== About this task ==
Below is a listing to transcribe in full and exactly; keep the pictures out.

== Data records ==

******************************

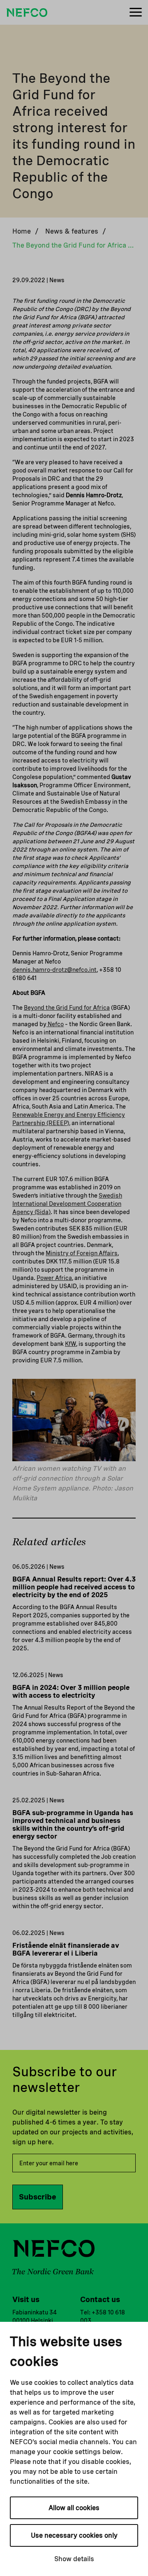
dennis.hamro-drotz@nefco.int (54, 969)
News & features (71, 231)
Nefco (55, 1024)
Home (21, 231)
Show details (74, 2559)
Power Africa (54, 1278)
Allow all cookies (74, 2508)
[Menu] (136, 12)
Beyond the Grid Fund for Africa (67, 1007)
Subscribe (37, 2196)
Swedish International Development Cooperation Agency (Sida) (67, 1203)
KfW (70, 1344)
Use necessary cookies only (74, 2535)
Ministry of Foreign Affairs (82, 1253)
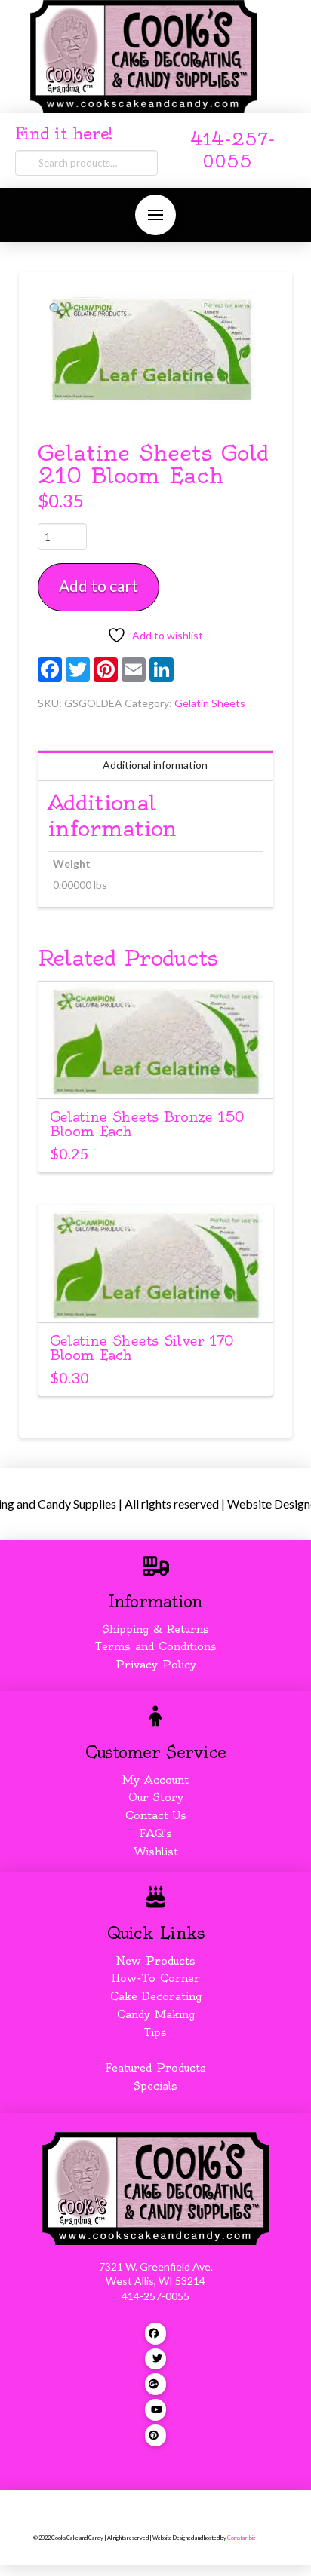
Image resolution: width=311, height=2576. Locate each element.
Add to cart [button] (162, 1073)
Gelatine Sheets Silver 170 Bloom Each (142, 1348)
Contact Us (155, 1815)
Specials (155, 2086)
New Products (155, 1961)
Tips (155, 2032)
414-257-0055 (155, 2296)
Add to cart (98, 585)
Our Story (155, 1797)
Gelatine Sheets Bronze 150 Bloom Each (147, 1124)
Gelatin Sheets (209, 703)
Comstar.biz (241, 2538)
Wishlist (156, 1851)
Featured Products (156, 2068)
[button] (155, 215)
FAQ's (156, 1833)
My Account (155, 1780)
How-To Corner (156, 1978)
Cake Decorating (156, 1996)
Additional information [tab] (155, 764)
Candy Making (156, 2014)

******************************

== Answer to this task ==
dennis.hamro-drotz@nefco.int (54, 969)
News & features (71, 231)
Nefco (55, 1024)
Home (21, 231)
Show details (74, 2559)
Power Africa (54, 1278)
Allow all cookies (74, 2508)
[Menu] (136, 12)
Beyond the Grid Fund for Africa (67, 1007)
Subscribe (37, 2196)
Swedish International Development Cooperation Agency (Sida) (67, 1203)
KfW (70, 1344)
Use necessary cookies only (74, 2535)
Ministry of Foreign Affairs (82, 1253)
Image resolution: width=311, height=2576. Locate each element.
Add to cart [button] (162, 1073)
Gelatine Sheets Silver 170 Bloom Each (142, 1348)
Contact Us (155, 1815)
Specials (155, 2086)
New Products (155, 1961)
Tips (155, 2032)
414-257-0055 (155, 2296)
Add to cart (98, 585)
Our Story (155, 1797)
Gelatine Sheets Bronze 150 Bloom Each (147, 1124)
Gelatin Sheets (209, 703)
Comstar.biz (241, 2538)
Wishlist (156, 1851)
Featured Products (156, 2068)
[button] (155, 215)
FAQ's (156, 1833)
My Account (155, 1780)
How-To Corner (156, 1978)
Cake Decorating (156, 1996)
Additional information [tab] (155, 764)
Candy Making (156, 2014)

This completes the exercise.